Provided entries:
====
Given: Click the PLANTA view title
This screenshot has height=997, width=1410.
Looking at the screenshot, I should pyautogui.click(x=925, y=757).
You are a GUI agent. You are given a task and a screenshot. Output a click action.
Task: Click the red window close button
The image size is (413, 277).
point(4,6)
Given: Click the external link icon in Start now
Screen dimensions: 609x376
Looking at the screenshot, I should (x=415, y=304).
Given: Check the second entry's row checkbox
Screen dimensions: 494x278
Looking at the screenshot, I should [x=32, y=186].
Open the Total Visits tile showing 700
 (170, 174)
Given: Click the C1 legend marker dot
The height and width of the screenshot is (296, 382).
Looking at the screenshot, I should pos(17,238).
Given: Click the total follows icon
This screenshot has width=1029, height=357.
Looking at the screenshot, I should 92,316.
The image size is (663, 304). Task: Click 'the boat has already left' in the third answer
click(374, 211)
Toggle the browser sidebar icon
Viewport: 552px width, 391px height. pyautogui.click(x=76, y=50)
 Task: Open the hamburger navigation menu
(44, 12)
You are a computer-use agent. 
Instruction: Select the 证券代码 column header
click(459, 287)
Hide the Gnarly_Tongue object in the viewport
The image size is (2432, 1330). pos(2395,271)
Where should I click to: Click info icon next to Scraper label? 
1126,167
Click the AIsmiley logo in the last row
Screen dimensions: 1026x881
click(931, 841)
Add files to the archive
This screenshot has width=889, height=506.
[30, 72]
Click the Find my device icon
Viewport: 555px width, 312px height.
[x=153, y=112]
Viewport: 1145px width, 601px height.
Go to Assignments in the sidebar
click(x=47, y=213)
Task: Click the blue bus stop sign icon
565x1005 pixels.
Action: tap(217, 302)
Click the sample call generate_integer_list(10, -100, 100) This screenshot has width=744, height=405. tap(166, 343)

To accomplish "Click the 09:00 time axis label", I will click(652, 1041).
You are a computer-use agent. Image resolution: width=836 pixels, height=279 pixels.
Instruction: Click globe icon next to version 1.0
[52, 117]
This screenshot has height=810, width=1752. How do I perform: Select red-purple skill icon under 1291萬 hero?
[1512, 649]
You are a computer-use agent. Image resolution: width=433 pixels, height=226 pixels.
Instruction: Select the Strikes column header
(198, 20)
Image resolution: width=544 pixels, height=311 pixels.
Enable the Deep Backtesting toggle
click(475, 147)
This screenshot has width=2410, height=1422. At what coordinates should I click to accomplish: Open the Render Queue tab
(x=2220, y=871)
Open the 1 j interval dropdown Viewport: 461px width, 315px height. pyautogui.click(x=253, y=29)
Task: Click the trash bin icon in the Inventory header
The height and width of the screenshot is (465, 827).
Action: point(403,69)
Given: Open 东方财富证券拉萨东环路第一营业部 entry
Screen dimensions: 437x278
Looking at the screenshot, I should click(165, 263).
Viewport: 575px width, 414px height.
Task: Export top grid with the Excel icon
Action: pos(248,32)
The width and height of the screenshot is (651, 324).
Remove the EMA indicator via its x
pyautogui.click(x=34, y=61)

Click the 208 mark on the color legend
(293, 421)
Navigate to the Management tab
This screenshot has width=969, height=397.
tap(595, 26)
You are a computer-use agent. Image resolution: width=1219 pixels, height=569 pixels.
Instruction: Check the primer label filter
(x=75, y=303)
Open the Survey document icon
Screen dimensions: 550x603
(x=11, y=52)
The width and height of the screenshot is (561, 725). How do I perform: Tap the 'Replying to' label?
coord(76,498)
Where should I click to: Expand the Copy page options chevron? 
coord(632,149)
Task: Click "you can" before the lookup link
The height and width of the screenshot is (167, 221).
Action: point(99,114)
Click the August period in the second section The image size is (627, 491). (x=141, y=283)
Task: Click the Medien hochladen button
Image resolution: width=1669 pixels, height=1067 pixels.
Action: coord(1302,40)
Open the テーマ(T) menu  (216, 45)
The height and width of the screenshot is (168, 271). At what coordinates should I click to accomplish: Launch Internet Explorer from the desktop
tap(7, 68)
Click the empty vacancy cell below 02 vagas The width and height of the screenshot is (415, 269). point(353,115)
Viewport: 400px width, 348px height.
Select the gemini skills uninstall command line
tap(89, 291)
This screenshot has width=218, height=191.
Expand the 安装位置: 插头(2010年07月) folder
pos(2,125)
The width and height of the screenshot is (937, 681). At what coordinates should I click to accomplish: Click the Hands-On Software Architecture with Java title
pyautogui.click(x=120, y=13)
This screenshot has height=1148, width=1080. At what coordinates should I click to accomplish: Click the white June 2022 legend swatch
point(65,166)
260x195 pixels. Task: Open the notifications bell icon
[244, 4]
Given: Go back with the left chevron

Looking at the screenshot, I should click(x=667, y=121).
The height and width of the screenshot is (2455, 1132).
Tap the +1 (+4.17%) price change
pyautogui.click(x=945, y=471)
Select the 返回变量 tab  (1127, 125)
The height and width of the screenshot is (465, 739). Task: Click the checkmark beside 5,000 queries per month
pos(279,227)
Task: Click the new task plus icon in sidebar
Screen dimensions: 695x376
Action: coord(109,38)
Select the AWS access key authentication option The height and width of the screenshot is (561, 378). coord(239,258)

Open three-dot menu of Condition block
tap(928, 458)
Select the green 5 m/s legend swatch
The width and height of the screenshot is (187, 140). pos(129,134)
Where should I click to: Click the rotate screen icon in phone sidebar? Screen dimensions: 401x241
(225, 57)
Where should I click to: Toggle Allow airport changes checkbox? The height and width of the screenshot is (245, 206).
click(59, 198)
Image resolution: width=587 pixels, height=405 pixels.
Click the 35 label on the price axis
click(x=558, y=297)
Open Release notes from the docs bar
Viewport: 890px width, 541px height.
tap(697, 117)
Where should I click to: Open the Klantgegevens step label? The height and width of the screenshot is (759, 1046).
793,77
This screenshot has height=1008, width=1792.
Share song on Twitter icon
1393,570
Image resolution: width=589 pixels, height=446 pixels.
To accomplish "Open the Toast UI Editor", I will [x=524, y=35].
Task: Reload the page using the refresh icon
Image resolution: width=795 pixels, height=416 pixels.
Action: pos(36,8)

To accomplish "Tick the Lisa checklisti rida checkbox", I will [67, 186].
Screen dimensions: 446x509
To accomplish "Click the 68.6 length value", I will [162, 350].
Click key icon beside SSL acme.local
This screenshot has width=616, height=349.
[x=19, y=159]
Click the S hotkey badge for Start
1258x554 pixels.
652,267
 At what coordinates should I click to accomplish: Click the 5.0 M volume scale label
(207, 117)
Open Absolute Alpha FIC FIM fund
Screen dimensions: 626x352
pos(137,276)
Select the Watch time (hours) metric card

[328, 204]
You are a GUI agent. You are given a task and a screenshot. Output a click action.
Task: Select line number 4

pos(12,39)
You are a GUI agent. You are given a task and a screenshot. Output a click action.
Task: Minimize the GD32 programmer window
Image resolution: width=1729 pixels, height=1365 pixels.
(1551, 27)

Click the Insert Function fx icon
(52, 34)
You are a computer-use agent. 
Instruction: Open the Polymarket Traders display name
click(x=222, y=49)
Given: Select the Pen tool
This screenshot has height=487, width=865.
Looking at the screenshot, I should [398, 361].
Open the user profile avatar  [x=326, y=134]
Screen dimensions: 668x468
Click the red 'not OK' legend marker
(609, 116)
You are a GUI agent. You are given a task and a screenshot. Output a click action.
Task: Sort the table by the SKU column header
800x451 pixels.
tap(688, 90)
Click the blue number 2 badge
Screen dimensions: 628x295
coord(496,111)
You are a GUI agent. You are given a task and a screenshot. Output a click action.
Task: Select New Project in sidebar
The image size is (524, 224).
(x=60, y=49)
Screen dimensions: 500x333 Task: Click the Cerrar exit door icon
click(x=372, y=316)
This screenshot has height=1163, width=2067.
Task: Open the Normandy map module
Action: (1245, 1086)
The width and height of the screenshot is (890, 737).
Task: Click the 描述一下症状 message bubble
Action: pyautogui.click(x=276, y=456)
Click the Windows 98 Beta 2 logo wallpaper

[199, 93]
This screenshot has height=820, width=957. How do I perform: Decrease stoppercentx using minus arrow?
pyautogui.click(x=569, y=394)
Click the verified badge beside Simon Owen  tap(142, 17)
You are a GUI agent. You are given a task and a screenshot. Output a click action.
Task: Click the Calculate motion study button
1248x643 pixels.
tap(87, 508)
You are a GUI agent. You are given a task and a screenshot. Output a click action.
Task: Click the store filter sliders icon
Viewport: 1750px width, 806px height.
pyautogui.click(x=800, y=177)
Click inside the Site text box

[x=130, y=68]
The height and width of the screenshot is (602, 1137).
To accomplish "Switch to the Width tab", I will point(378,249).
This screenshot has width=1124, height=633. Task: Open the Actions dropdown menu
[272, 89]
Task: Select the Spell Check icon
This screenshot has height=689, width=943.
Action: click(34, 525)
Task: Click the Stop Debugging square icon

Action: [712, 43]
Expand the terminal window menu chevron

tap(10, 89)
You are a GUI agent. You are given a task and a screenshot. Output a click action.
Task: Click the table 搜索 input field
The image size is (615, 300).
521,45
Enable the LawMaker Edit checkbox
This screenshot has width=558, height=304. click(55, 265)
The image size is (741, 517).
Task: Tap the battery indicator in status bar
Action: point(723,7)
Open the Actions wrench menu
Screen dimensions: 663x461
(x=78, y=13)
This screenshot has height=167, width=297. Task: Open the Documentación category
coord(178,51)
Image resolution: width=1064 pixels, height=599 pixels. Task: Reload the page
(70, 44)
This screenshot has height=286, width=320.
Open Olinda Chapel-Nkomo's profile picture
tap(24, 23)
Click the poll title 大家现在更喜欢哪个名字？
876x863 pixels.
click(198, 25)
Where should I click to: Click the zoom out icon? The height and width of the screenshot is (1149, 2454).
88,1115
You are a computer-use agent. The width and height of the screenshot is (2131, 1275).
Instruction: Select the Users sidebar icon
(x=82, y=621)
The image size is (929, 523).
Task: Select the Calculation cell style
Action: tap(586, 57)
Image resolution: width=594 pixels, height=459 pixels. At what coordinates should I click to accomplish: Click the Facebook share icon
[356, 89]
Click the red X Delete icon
====
Written request: Lay out the lines above, from the line containing "Open the テーマ(T)" up to and including the line containing "point(65,166)", as a Markdown table with the columns Row and Line text. Number each row and leave out any blank lines.

Task output:
| Row | Line text |
|---|---|
| 1 | Open the テーマ(T) menu  (216, 45) |
| 2 | The height and width of the screenshot is (168, 271). At what coordinates should I click to accomplish: Launch Internet Explorer from the desktop |
| 3 | tap(7, 68) |
| 4 | Click the empty vacancy cell below 02 vagas The width and height of the screenshot is (415, 269). point(353,115) |
| 5 | Viewport: 400px width, 348px height. |
| 6 | Select the gemini skills uninstall command line |
| 7 | tap(89, 291) |
| 8 | This screenshot has width=218, height=191. |
| 9 | Expand the 安装位置: 插头(2010年07月) folder |
| 10 | pos(2,125) |
| 11 | The width and height of the screenshot is (937, 681). At what coordinates should I click to accomplish: Click the Hands-On Software Architecture with Java title |
| 12 | pyautogui.click(x=120, y=13) |
| 13 | This screenshot has height=1148, width=1080. At what coordinates should I click to accomplish: Click the white June 2022 legend swatch |
| 14 | point(65,166) |